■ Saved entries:

Start of Block

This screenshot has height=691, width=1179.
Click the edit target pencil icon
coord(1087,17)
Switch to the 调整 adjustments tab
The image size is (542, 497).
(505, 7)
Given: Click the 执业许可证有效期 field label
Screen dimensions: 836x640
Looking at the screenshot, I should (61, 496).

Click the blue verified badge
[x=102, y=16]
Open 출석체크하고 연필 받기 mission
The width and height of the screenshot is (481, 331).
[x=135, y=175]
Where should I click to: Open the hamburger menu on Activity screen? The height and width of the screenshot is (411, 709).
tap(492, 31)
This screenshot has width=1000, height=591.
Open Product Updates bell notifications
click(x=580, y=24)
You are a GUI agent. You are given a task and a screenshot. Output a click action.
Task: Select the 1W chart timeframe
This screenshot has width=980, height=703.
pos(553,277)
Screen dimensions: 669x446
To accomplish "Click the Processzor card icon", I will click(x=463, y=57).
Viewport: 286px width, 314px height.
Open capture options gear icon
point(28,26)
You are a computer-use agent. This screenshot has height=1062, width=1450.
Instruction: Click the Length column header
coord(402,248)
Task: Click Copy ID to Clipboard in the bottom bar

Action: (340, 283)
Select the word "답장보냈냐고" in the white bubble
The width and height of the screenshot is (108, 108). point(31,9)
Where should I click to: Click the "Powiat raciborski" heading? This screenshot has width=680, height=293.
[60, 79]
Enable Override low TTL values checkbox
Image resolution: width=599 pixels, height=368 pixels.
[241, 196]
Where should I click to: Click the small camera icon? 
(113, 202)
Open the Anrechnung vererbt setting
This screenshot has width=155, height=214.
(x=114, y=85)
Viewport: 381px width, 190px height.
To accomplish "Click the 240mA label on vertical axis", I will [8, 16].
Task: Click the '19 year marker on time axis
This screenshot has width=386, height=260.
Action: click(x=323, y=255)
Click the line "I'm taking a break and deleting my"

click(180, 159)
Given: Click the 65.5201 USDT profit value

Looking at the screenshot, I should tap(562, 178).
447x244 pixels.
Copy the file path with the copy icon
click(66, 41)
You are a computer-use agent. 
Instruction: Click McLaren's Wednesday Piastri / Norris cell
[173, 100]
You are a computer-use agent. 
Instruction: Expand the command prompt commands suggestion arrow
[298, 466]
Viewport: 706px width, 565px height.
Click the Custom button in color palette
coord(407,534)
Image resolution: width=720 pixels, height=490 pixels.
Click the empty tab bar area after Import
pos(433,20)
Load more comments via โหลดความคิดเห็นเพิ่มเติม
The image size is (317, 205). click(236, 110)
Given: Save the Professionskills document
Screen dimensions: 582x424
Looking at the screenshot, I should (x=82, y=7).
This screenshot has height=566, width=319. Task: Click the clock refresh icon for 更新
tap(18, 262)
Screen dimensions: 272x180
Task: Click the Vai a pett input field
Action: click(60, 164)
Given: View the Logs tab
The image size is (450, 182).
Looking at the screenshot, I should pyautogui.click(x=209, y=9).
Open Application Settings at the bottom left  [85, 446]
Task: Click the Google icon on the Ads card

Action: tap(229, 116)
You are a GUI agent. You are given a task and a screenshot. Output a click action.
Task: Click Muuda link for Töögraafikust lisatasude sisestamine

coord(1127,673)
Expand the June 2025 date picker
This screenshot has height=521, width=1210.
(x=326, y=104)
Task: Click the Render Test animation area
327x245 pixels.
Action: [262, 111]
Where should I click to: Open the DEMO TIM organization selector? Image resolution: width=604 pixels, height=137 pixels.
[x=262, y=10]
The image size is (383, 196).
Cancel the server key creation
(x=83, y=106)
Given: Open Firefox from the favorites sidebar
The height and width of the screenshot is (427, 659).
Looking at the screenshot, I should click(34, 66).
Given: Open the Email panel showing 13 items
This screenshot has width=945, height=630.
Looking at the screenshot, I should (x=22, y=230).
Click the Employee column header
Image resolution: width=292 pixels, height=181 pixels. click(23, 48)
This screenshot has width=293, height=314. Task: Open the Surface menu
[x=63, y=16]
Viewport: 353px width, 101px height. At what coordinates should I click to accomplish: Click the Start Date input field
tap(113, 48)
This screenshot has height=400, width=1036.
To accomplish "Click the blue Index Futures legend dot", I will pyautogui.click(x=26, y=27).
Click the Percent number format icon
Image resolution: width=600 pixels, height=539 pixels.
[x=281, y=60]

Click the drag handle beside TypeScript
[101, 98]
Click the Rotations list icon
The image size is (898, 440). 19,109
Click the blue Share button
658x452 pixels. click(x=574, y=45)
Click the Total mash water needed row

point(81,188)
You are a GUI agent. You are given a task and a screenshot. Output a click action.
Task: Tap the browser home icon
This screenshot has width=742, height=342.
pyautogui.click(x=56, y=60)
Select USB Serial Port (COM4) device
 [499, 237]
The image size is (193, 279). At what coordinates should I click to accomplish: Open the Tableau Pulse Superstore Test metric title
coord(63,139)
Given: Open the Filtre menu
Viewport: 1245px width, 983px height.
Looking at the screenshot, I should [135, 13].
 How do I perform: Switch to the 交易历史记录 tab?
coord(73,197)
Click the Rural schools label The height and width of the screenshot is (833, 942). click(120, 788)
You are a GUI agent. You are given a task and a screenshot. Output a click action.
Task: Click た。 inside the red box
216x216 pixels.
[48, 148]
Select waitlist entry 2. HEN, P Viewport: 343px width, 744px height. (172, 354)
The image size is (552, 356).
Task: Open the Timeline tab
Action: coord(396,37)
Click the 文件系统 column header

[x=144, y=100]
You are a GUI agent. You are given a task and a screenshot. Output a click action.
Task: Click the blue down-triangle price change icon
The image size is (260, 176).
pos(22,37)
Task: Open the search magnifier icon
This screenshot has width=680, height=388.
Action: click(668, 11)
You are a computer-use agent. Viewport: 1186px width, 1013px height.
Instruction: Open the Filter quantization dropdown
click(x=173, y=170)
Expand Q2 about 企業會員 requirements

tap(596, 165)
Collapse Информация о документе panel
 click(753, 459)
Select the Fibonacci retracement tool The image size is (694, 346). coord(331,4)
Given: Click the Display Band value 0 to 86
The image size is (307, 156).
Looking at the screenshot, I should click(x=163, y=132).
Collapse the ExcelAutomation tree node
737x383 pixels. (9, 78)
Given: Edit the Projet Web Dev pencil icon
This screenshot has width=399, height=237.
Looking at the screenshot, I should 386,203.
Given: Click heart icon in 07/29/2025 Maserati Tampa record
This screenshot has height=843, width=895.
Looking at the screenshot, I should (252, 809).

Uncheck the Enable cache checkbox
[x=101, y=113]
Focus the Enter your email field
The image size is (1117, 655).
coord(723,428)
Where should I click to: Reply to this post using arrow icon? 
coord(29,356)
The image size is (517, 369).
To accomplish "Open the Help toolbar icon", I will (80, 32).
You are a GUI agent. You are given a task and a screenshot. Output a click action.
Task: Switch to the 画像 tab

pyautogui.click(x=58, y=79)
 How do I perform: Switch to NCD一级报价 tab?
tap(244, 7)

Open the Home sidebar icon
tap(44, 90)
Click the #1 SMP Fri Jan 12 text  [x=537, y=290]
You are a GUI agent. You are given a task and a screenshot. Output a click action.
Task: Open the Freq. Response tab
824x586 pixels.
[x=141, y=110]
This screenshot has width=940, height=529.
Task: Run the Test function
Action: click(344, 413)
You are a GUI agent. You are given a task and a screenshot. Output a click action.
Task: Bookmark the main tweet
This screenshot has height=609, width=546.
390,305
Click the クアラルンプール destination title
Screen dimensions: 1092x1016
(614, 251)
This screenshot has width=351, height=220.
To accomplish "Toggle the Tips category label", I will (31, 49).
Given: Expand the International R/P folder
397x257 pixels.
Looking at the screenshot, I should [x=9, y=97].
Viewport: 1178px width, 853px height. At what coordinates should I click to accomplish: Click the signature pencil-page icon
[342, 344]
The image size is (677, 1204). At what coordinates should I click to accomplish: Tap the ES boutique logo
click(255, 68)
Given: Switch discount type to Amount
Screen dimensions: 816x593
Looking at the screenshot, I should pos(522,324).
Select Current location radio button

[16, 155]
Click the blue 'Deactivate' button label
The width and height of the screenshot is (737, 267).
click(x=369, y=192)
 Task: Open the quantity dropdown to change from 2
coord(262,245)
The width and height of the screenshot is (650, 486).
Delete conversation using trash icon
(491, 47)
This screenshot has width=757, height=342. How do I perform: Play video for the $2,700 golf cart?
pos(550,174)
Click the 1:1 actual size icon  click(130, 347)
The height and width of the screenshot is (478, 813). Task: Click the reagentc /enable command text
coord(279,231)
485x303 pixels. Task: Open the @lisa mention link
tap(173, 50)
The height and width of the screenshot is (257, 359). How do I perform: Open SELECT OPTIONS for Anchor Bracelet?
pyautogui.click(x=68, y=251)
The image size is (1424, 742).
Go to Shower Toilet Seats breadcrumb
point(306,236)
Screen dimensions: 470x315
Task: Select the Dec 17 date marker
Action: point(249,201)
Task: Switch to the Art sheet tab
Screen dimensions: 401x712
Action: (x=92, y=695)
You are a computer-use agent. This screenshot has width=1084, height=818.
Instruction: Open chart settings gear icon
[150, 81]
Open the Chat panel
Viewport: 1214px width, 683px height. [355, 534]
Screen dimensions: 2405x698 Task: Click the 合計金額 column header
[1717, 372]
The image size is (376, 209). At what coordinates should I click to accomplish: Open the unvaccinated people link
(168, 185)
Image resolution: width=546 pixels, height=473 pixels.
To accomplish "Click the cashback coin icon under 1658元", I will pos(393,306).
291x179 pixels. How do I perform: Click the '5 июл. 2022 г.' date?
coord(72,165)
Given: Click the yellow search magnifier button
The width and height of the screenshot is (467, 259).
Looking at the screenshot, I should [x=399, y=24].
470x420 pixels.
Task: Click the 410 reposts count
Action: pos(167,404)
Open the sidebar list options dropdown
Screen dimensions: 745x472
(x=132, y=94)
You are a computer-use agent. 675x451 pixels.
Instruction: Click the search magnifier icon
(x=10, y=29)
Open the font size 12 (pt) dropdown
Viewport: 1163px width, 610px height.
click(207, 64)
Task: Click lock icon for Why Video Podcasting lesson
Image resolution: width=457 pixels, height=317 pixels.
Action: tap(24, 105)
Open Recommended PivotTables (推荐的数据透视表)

End of Block

■ What the task asks:
Word for word, restate the lines above from the line containing "Uncheck the Enable cache checkbox" through the line containing "Given: Switch discount type to Amount", with both included and nothing else.

■ Written response:
Uncheck the Enable cache checkbox
[x=101, y=113]
Focus the Enter your email field
The image size is (1117, 655).
coord(723,428)
Where should I click to: Reply to this post using arrow icon? 
coord(29,356)
The image size is (517, 369).
To accomplish "Open the Help toolbar icon", I will (80, 32).
You are a GUI agent. You are given a task and a screenshot. Output a click action.
Task: Switch to the 画像 tab

pyautogui.click(x=58, y=79)
 How do I perform: Switch to NCD一级报价 tab?
tap(244, 7)

Open the Home sidebar icon
tap(44, 90)
Click the #1 SMP Fri Jan 12 text  [x=537, y=290]
You are a GUI agent. You are given a task and a screenshot. Output a click action.
Task: Open the Freq. Response tab
824x586 pixels.
[x=141, y=110]
This screenshot has width=940, height=529.
Task: Run the Test function
Action: click(344, 413)
You are a GUI agent. You are given a task and a screenshot. Output a click action.
Task: Bookmark the main tweet
This screenshot has height=609, width=546.
390,305
Click the クアラルンプール destination title
Screen dimensions: 1092x1016
(614, 251)
This screenshot has width=351, height=220.
To accomplish "Toggle the Tips category label", I will (31, 49).
Given: Expand the International R/P folder
397x257 pixels.
Looking at the screenshot, I should [x=9, y=97].
Viewport: 1178px width, 853px height. At what coordinates should I click to accomplish: Click the signature pencil-page icon
[342, 344]
The image size is (677, 1204). At what coordinates should I click to accomplish: Tap the ES boutique logo
click(255, 68)
Given: Switch discount type to Amount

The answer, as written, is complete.